Das Sprichwort "man könne den anderen nicht riechen" ist also wahr, was die (scheinbar) bewusste Partnerwahl und das Sympathieempfinden einer anderen Person in ein kritisches Licht rückt? In gewissem Maße, ja. Gründe dafür sind nicht nur psychologisch und damit bewusst erlebbar. Unsere Nase hat ein gewaltiges Wörtchen mitzureden. Wenn "die Chemie zwischen zwei Personen" nicht stimmt, läuft gar nichts, weder im sozialen Miteinander, noch in puncto Attraktivität.

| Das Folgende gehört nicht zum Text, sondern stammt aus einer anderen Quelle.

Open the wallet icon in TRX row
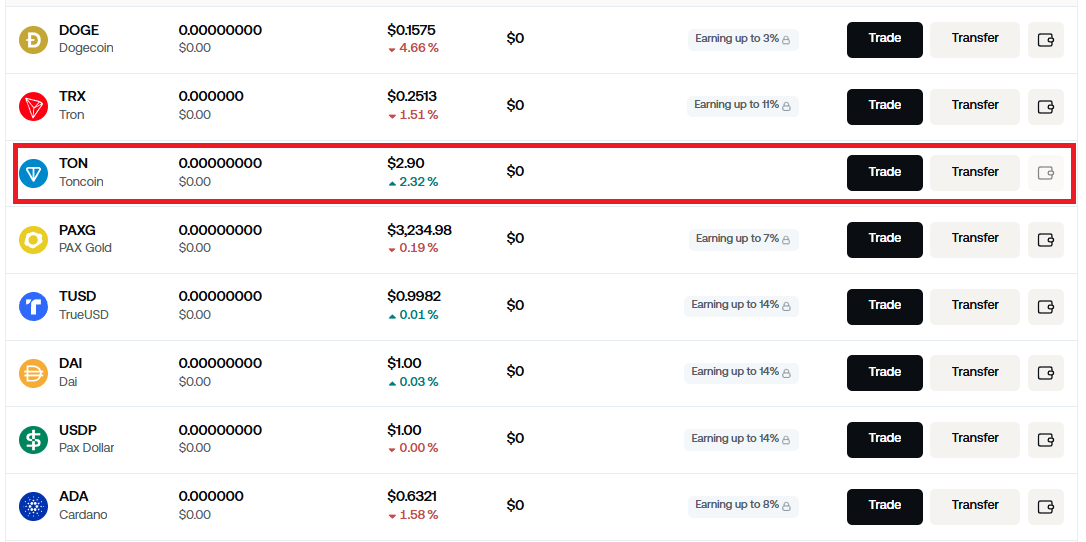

Was uns aus dem Tierreich selbstverständlich erscheint, gilt also auch für den Menschen. Und so wie Tiere ihre Familie am Geruch erkennen, nimmt auch der Mensch unbewusst genetische Ähnlichkeiten zu Artgleichen wahr. Dies beginnt übrigens schon direkt nach der Geburt, indem der Säugling die emotionale Beziehung zur Mutter u.a. durch die Wahrnehmung ihres Körpergeruchs aufbaut (ebenso umgekehrt) und setzt sich auch im späteren Leben fort.

Ein weiteres Beispiel dafür, dass be stimmte Düfte prägend auf unsere Emotionen wirken, ist das After-Shave einer vergangenen Liebschaft, das (mehr oder weniger) gute Erinnerungen in uns wecken kann.

Übrigens, Frauen haben gegenüber Männern den "besseren Riecher"!